ENGLAND, August 15 – The pound has fallen against the dollar for an 11th consecutive day – the longest run of losses in 37 years – on worries over the UK economy\’s strength.
Sterling touched $1.859 on Friday. As recently as mid-July, one pound would buy two dollars.
The pound dropped sharply on Wednesday after the Bank of England issued a gloomy assessment of the UK economy.
Measured against a basket of trade-weighted currencies, the pound is now at its weakest level since 1996.
The fall in sterling could help exporters whose goods will be cheaper overseas.
But it will hurt holidaymakers who have benefitted from a strong pound when travelling to countries which use the dollar.
"The US is still cheap, it\’s still a good holiday, but it\’s got a lot more expensive," said David Bloom, an analyst at HSBC.
Earlier this week the Bank of England\’s governor Mervyn King gave a downbeat forecast for the UK\’s economy, saying growth would be flat for the next year and that inflation could touch 5% before falling.
Economists had thought accelerating inflation would prevent the Bank of England from cutting rates, but the Bank\’s suggestion that inflation will begin to ease raised expectations of interest rate cuts and this hit the pound.

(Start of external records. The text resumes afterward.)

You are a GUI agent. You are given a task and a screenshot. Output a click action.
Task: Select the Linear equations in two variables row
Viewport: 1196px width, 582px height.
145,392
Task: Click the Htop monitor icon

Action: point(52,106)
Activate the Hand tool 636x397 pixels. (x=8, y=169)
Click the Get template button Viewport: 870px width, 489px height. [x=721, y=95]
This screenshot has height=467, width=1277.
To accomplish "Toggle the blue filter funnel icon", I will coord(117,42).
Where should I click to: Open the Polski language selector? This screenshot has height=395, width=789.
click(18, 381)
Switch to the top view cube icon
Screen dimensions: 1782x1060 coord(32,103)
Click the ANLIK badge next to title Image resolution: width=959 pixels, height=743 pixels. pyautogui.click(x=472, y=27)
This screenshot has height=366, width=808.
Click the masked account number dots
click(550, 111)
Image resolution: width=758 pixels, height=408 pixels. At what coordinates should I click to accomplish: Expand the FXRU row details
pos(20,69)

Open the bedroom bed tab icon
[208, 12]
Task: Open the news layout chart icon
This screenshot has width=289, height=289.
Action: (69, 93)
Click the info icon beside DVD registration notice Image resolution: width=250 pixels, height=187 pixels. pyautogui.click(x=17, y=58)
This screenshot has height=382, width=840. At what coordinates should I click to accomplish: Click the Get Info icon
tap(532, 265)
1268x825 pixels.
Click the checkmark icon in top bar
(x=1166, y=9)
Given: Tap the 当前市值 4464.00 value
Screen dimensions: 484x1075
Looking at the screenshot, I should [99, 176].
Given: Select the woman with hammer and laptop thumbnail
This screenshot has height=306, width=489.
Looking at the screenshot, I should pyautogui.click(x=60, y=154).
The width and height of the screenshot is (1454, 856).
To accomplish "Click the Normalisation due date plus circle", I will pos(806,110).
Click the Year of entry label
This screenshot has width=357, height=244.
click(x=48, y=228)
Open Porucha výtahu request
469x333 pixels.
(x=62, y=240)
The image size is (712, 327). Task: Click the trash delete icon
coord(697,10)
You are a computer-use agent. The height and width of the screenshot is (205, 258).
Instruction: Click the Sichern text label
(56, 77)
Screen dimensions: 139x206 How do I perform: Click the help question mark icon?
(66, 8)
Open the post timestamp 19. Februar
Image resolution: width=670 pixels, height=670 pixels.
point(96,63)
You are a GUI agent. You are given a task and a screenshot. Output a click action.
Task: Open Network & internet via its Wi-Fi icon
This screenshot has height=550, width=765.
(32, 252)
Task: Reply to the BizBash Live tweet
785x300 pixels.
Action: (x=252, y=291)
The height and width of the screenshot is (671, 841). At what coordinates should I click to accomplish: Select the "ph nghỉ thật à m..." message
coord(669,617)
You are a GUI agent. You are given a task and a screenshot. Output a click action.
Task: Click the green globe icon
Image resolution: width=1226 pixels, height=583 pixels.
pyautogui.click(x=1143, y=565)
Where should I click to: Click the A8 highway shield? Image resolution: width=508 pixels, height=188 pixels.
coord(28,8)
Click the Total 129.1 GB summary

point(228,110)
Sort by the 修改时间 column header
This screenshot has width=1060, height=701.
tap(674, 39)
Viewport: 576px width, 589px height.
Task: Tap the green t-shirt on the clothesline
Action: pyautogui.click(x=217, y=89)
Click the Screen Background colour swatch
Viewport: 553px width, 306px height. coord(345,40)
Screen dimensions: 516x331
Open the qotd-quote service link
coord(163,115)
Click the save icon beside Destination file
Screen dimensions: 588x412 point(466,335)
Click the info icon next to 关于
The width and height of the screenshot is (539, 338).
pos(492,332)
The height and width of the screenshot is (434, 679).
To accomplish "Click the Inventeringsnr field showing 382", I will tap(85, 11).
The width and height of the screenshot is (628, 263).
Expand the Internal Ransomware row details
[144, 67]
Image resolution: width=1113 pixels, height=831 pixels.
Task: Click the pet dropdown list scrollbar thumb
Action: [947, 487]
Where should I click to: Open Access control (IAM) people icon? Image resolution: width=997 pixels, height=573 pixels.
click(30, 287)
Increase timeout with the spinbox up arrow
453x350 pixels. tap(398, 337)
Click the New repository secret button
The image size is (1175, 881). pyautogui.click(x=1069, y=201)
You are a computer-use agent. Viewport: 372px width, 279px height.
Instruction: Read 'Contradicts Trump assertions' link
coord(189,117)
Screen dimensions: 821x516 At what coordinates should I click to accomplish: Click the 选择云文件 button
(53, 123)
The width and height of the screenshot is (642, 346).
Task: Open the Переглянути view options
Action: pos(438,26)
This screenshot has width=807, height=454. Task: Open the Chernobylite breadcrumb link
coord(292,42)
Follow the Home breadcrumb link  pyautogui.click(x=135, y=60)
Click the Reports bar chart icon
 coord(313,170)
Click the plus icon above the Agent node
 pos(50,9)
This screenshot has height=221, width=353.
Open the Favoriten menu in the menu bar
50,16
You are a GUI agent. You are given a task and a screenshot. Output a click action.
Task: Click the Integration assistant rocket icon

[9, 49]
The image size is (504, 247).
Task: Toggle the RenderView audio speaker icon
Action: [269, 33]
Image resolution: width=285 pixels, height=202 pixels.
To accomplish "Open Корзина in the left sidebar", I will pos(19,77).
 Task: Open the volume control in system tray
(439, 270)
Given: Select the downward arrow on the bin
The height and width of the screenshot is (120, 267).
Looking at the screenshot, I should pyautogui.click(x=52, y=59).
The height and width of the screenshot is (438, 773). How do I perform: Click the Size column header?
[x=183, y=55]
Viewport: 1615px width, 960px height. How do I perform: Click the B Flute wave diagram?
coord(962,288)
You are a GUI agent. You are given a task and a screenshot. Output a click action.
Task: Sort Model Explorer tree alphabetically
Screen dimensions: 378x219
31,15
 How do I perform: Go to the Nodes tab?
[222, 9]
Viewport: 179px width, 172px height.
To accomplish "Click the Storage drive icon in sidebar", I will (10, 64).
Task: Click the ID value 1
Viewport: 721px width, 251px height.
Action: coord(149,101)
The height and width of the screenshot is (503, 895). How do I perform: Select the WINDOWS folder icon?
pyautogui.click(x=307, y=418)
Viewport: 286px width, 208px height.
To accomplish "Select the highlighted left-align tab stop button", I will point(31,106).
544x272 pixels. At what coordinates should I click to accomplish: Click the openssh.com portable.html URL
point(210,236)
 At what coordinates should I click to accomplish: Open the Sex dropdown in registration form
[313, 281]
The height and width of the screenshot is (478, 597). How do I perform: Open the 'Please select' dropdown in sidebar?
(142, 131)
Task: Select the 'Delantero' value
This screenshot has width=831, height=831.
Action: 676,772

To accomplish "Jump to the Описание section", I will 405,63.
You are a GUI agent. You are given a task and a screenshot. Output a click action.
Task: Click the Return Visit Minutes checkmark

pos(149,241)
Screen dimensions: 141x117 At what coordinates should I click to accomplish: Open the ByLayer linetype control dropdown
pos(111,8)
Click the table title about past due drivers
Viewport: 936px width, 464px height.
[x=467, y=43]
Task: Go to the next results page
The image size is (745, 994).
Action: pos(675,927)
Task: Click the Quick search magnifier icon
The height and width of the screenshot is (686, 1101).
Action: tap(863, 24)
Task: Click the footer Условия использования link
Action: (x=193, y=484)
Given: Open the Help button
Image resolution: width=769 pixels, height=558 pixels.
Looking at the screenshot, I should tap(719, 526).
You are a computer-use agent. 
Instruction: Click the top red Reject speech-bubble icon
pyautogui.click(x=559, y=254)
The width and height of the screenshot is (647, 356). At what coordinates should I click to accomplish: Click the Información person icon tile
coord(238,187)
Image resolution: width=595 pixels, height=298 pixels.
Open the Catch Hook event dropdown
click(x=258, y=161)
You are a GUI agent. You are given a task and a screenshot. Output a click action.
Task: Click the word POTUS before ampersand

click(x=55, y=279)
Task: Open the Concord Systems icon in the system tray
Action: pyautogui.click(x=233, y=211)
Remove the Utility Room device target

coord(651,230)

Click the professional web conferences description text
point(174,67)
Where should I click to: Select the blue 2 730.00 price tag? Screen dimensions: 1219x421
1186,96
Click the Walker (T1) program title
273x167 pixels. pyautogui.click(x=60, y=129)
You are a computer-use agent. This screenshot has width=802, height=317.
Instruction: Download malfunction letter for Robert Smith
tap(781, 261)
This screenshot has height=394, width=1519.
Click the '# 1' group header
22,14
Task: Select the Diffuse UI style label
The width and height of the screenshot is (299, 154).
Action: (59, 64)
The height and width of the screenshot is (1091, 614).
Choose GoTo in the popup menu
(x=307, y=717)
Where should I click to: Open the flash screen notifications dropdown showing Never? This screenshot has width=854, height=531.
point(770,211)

Lower interest rates mean investors get lower returns on sterling deposits, which makes the pound less attractive.
Fears about European growth have also helped the dollar bounce back from record lows against the euro.
And the dollar has been rising against most currencies following recent falls in commodity prices. Investors had been buying gold and oil to protect against dollar weakness, but they are now unwinding their positions.
The euro was trading as low $1.4735 on Friday. Earlier this year, the euro was trading at $1.60.